**EXERCISE SET**
**1)** In the Box Scratcher thread, which bindings does skatebanana101 have on the Skate Banana?
**2)** Using the Box Scratcher thread, explain why woodhomie1996 liked the Contacts on the Skate Banana and why that poster gives no opinion on Rome bindings.
**3)** Rewrite the Box Scratcher thread's paragraph beginning "rome 390, raiden phantom" as a bulleted list.

**PROVIDED PASSAGE**
# What to Pair with a Box Scratcher



## woodhomie1996 (Mar 12, 2010)

I liked my contacts on my Skate Banana, they were super flexy for presses but I have not had any Rome bindings o I can not comment on them


----------



## skatebanana101 (Dec 2, 2009)

woodhomie1996 said:


> I liked my contacts on my Skate Banana, they were super flexy for presses but I have not had any Rome bindings o I can not comment on them


yeah i have stiffer union force SL's on my skate banana but i havent ridden the contacts


----------



## legallyillegal (Oct 6, 2008)

rome 390, raiden phantom, union contact, k2 hurrithane, ride ex/contraband


----------



## skatebanana101 (Dec 2, 2009)

legallyillegal said:


> rome 390, raiden phantom, union contact, k2 hurrithane


:thumbsup:


----------



## Wiredsport (Sep 16, 2009)

Lucas Magoon Pro Model:


----------



## thugit (Sep 29, 2009)

no thanks, i'm straight


----------



## skatebanana101 (Dec 2, 2009)

(Document and screenshot pointing entries)
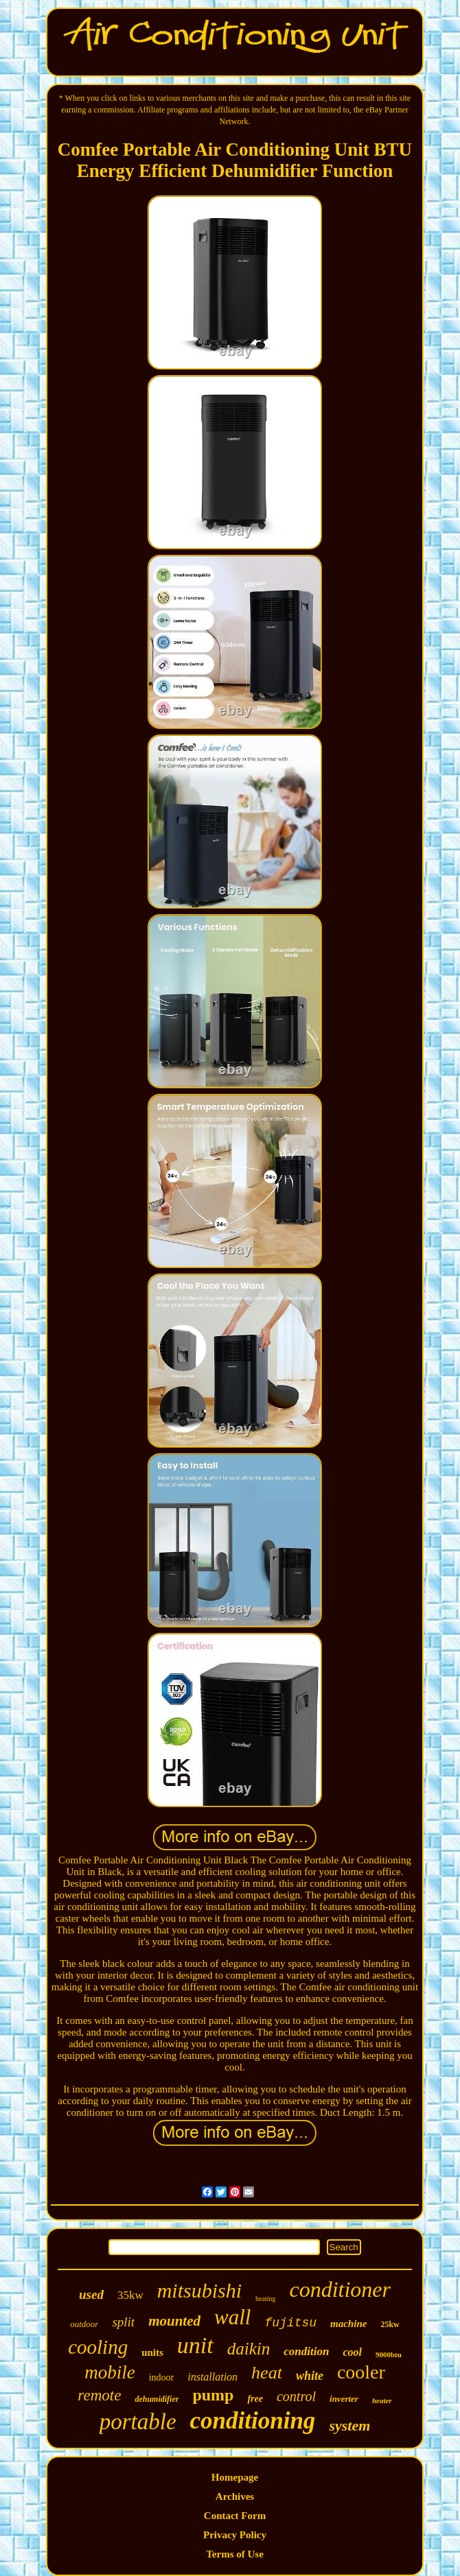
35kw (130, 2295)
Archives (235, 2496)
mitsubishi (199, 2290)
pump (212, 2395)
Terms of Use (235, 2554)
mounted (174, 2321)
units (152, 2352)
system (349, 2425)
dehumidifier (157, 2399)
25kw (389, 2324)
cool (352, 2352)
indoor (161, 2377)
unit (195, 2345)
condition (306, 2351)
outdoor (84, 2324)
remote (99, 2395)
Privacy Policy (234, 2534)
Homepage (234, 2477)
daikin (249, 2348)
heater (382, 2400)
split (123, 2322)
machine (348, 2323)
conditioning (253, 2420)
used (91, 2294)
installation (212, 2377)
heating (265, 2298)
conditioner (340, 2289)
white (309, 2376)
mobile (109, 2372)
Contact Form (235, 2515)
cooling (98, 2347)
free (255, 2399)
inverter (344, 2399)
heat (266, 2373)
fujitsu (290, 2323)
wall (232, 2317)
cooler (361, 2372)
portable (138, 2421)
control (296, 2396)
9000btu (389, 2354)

**PER-TASK ANSWERS**
**1)** Stiffer Union Force SLs.

**2)** woodhomie1996 liked the Contacts because they were very flexible for presses. The poster offers no comment on Rome bindings because they have not had any.

**3)**
- Rome 390
- Raiden Phantom
- Union Contact
- K2 Hurrithane
- Ride EX/Contraband